Full disclosure:  One of the authors, Nicholas Higham, works at the same university as me.  However, we are in different departments and I paid for my own copy of his book in full.

MATLAB: A Practical Introduction to Programming and Problem Solving by Stormy Attaway

I haven’t had this book as long as I’ve had the Higham book and I haven’t even completely finished it yet.  I am, however, very impressed with it (as an aside, it’s also the first technical book I ever bought using the iPad and Android Kindle apps).

One of the key things that I like most about this one is that the text is liberally sprinkled with ‘Quick Questions’ that give you a little scenario and ask you how you’d deal with it in MATLAB.  This is quickly followed by a model answer that explains the concepts.  These help break up the text, make you stop and think and ultimately lead to you thinking in a more MATLABy way.  There is also a good amount of exercises at the end of each chapter (no model solutions provided though).

The book is split into two main parts with the first half concentrating on MATLAB fundamentals such as matrices, vectorization, strings, functions etc while the second half covers mathematical applications such as statistics, curve fitting and numerical integration.  So, it’ll take you from being a complete novice to someone who knows their way around a reasonable portion of the system.

Since I first bought this book using the Kindle app on my iPad I thought I’d quickly mention how that worked out for me.  In short, I hated the Kindle presentation so much that I went out and bought the physical version of the book as well.  The paper version is beautifully formatted and presented whereas the Kindle version is just awful.  It’s hard to navigate, looks awful and basically makes one wish that they had just given you a pdf file instead!

  1. MySchizoBuddy
    October 22nd, 2010 at 12:07
    Reply | Quote | #1

    Can you recommend books for Simulink

  2. October 22nd, 2010 at 12:14
    Reply | Quote | #2

    I’ve not read any yet so I’m afraid not.

  3. Joplin
    October 22nd, 2010 at 14:45
    Reply | Quote | #3

    Any similar suggestions for mathematica?
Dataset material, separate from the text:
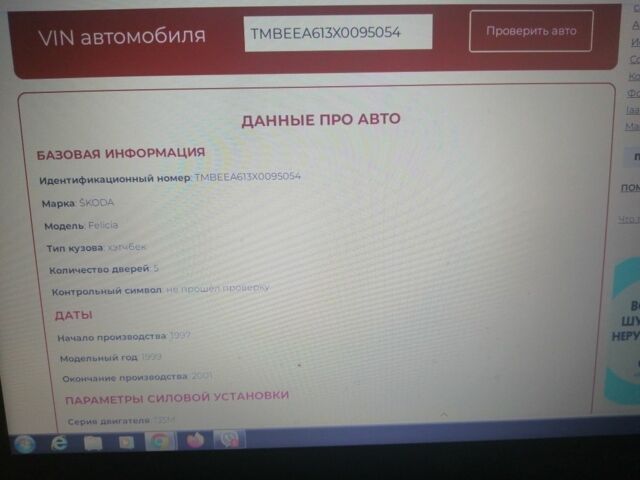Click the "ДАННЫЕ ПРО АВТО" heading
Screen dimensions: 640x480
[x=321, y=120]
  4. October 22nd, 2010 at 15:38
    Reply | Quote | #4

    Hi Joplin

    I’ll write about that in detail another time but for now I’d suggest Mathematica Navigator
    by Heikki Ruskeepaa for beginners.

    For more advanced users, Michael Trott’s books are worth their weight in gold (and that’s a LOT of weight). For example, The Mathematica GuideBook for Numerics. However, Trott’s books are currently for version 5 only and as you probably know, Mathematica was practically re-invented with version 6. Since they are so expensive, I’d probably wait for the 2nd editions. Either that or lean on your local librarian ;)

  5. Steve L
    October 22nd, 2010 at 16:21
    Reply | Quote | #5

    FYI, you might be interested in two of Cleve’s books, “Numerical Computing with MATLAB” and “Experiments with MATLAB”. While they’re not really books for learning MATLAB but more books for learning numerical computing _using_ MATLAB, IMO Cleve writes about that topic very well. You can take a look at the two books on the MathWorks website:

    If you want a hard copy of the first of those books, the webpage has a link to the SIAM store where you can order one.

    Full disclosure: the domain in my email address is :)

  6. October 22nd, 2010 at 16:31
    Reply | Quote | #6

    Thanks Steve.
    Cleve’s books have been on my to-read list for a while. I love the fact that he’s made the texts freely available.


  7. swag dragon
    October 1st, 2016 at 10:28
    Reply | Quote | #7

    This book sponsored by mathworks is pretty good.